An important feature of the model is the role of the basal ganglia, which performs a coordinating role by facilitating communication between the different modules. This brain area represents the procedural module which has two-way links with each buffer. However, it is assumed that the production system can execute only one production at a time and that a production takes 50 ms to fire, so this system represents a central information processing bottleneck. In ACT-R the rationale is that you cannot have multiple rules firing simultaneously and therefore making conflicting demands on the system. Given the apparent competing demands in the scenario where the motorist is doing many things at once, Salvucci (2006) has developed a model of driving behaviour in ACT-R that shows how control and monitoring of driver behaviour can be understood.

The central element of ACT-R from its inception has been the idea of a production system. The basal ganglia therefore provide a plausible neuroanatomical correlate of the ACT-R production system. The evolution of the ACT-R architecture over the decades driven by the outcomes of experimental studies is set to continue driven by the outcomes of neuroimaging and other studies of what goes on in the brain when people perform tasks.

Designing instruction – what can studies of the brain tell us?

To solve a problem one can use examples and/or rely on explanations of how to solve it (instructions). We have seen how the nature of the instructions can make a problem more difficult or easier (cf. the Monster problems, manipulating extraneous load, using multimedia, etc.). We have seen how concrete examples can instantiate a rule or concept. It would be useful to know what neurological differences there are between using an example and interpreting instructions. A study by Lee, Fincham, Betts and Anderson (2014) showed that there were students who failed to learn from examples but were able to learn successfully from verbal instructions. Lee, Fincham and Anderson (2015) followed up on this study to examine more closely what effect different instructional conditions had on problem solving. They expected different brain regions to be active when reading about how to solve a mathematical problem compared with trying to follow an example to solve it. Mathematical calculation is not required while studying verbal instructions but would be involved in all other conditions. During the solution phase, however – the actual calculation –the same brain areas would be involved in both conditions.
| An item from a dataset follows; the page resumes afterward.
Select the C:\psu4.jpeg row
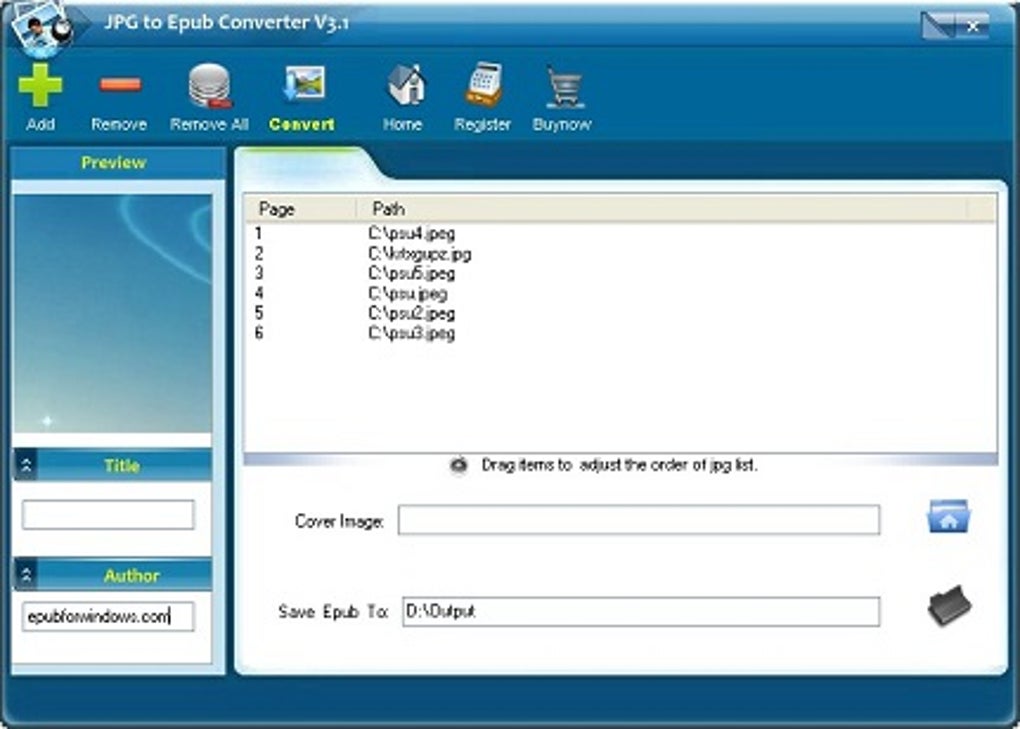This screenshot has width=1020, height=729. tap(411, 234)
On average their participants were better able to solve problems following verbal instructions than following examples, although the advantage was small. Studying an example increased activation in the left inferior PFC and the HIPS, suggesting numerical processing was required while studying the example. Processing written instructions in the verbal instructions condition necessarily involved greater activity in parts of the visual system (the fusiform gyrus) than the example condition when participants were studying the problem (the study phase). The AG region was active in both conditions during the study phase but less than anticipated during the solution phase. In the solution phase there was no real difference between the two groups in terms of the neural processing involved.
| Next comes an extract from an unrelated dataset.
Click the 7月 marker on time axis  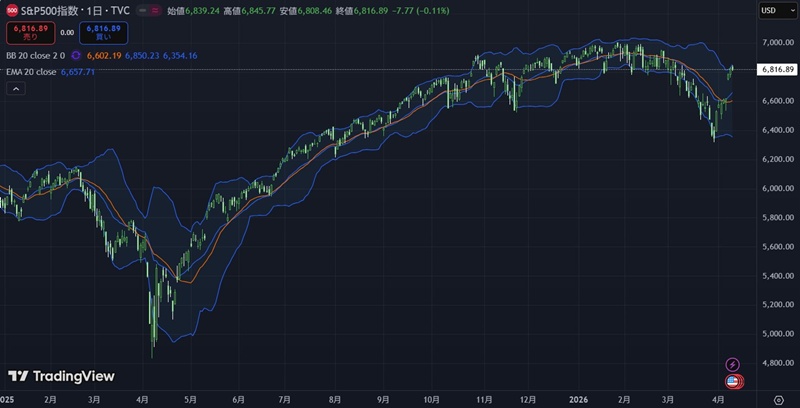click(284, 399)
Based on their findings, they conclude that processing examples directs students to the procedural knowledge required more effectively than processing verbal instructions does. There are educational implications arising from this and other studies of the neural processing involved in problem solving, as they are starting to clarify what exactly is going on under different instructional conditions.

“Neuroeducation”

When it comes to using what we have learned about the role of different brain areas to inform how we teach, many researchers have referred to a “gap” or “boundary” between neuroscience and educational practice (Edelenbosch, Kupper, Krabbendam, & Broerse, 2015). Where this gap has been bridged it has often been by commercial enterprises selling “brain-based” products, usually with an emphasis on “brain training”. In the United States this is a multimillion-dollar industry. However, there is a strong view that the neuromarketing involved in selling such products is based on “neuromyths”. For example, it was claimed that the Mozart Effect (Rauscher, Shaw, & Ky, 1995), playing the first movement of the Sonata for Two Pianos in D Major (KV 448), enhances children’s spatial reasoning, presumably by influencing processes in the right cerebral hemisphere. Immordino-Yang (2011) stated that this finding has been misapplied, and Pietschnig, Voracek and Formann (2010) did a meta-analysis of research into the effect and found very little evidence for an effect at all.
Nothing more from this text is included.